Twenty-six years ago, all this animated meddling was adorable. (When a teapot sounds like Angela Lansbury, it does what it wants.) With the advent of CGI, though, the Beast's castle seems to have relocated to be closer to the Uncanny Valley. Mrs. Potts looks like something you could pick up at an antique shop; Lumiere’s candles seem really to ignite. And in a time when connected devices can bicker and develop relationships, the repartee among the staff starts to feel less like a workplace sitcom and more like a dystopian sci-fi novel.
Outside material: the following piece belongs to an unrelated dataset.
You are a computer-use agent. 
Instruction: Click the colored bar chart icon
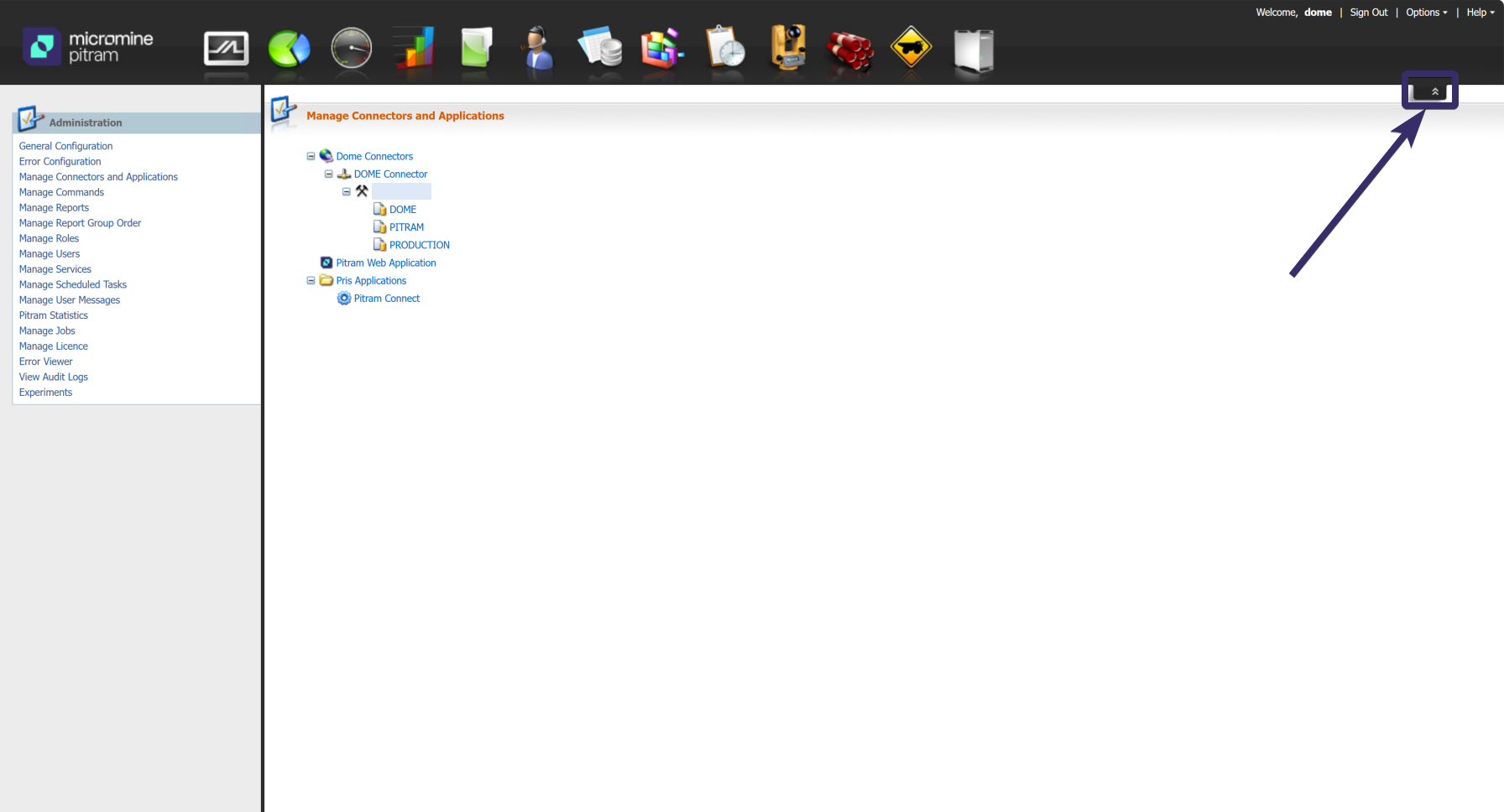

Besides, the real takeaway from Beauty and the Beast isn't whether next year's CES will be the Year of the Stanley Tucci-voiced harpsichord (it will, obviously), but how these instruments of convenience can cause real harm. Say you're a member of a murderous horde that's bent on destroying an enchanted prince just because he looks different from you. Obviously, you'd lay siege to his castle, right? And when you do, does it seem fair that you'd be burned by scalding tea, lit on fire, or pierced with sharp objects? How dare the smart home withstand your xenophobia! (And don't forget the time Belle's father found himself trapped in a rogue horseless carriage despite his protestations. That scene didn't even make it into the live-action version, thanks to what was doubtless some frantic behind-the-scenes work by Waymo and Uber lobbyists.)

But those minor mishaps are nothing compared to the most problematic device in the castle by far: the Beast’s magic mirror, a voice-activated screen that allows the user to view anyone, anywhere. (What does it think it is, a microwave?) Some might argue that the magic mirror’s invasions of privacy can be used for good, as when Belle discovers that her townspeople have apprehended her elderly father. The information allows her to save her father, or at least end up stuck in a locked---but not autonomous!---carriage with him.
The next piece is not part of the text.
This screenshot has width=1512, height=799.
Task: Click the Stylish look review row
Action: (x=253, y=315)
Just because surveillance can be used to fight crime, though, doesn't make it a one-solution-fits-all technology. The first time the Beast uses the magic mirror, after all, it’s to spy on Belle in her room. He's checking her out, and while the moment isn't the slightest bit tawdry, it could have been. And when the magic mirror falls into the wrong hands, the device's true sinister potential becomes clear: As Belle attempts to convince maleficent townspeople that her father isn’t crazy, she conjures the Beast in the magic mirror---at which point the aforementioned murderous horde is off and running.
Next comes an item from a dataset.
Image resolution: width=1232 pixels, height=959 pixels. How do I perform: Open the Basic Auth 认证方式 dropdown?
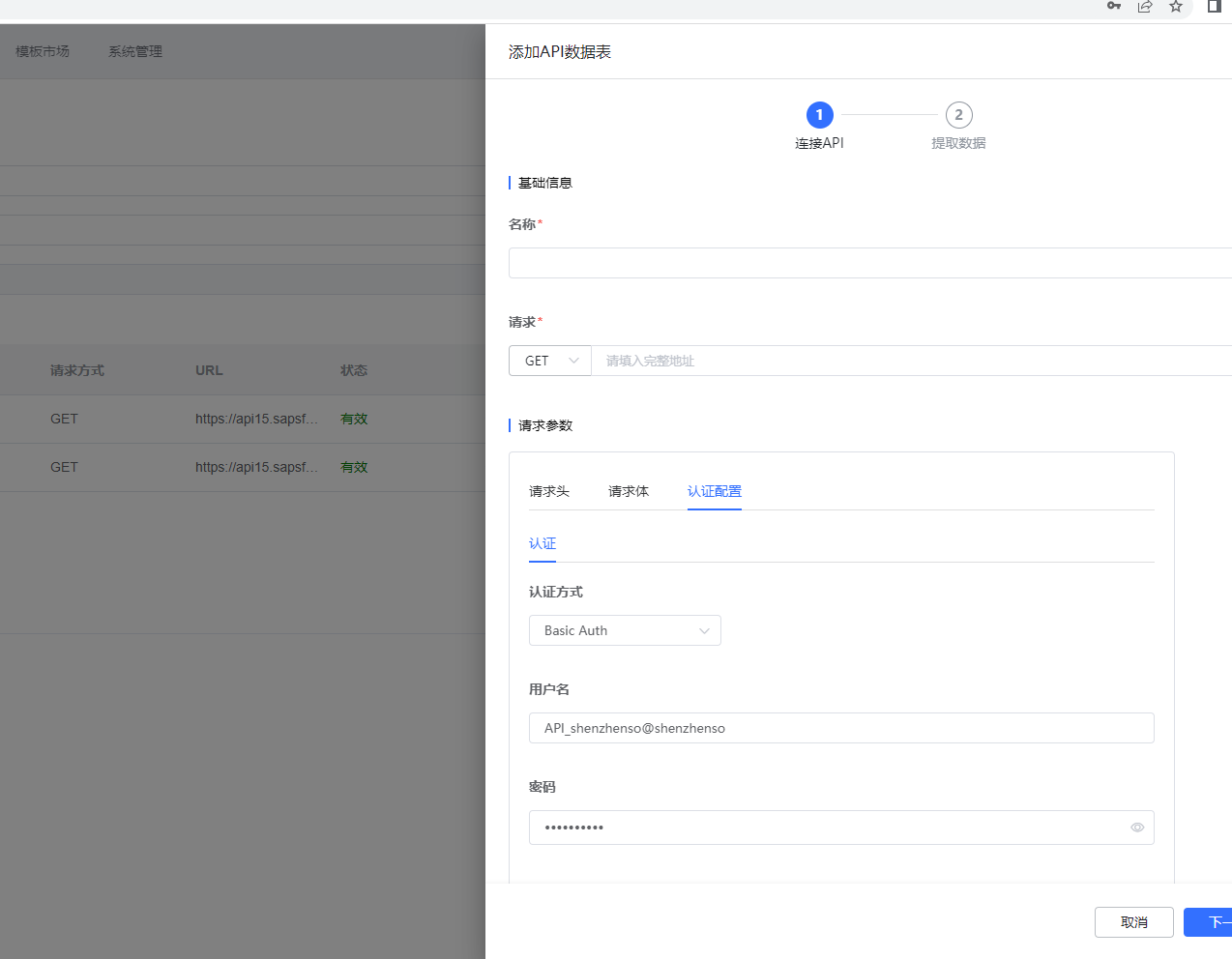tap(625, 629)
However, while it's tempting to blame the IoT (Internet of Teapots) for the bloodthirsty townspeople, or for the Beast's fate soon thereafter, the true culprit isn't the smart home. It's user error. Only when the Beast falls in love with Belle does he breach his own best security practices, giving her the mirror that ultimately proves his downfall. A reminder to all who share their passcodes and devices: Love can make us hasty with our information. And that information---or misinformation---can do IRL harm.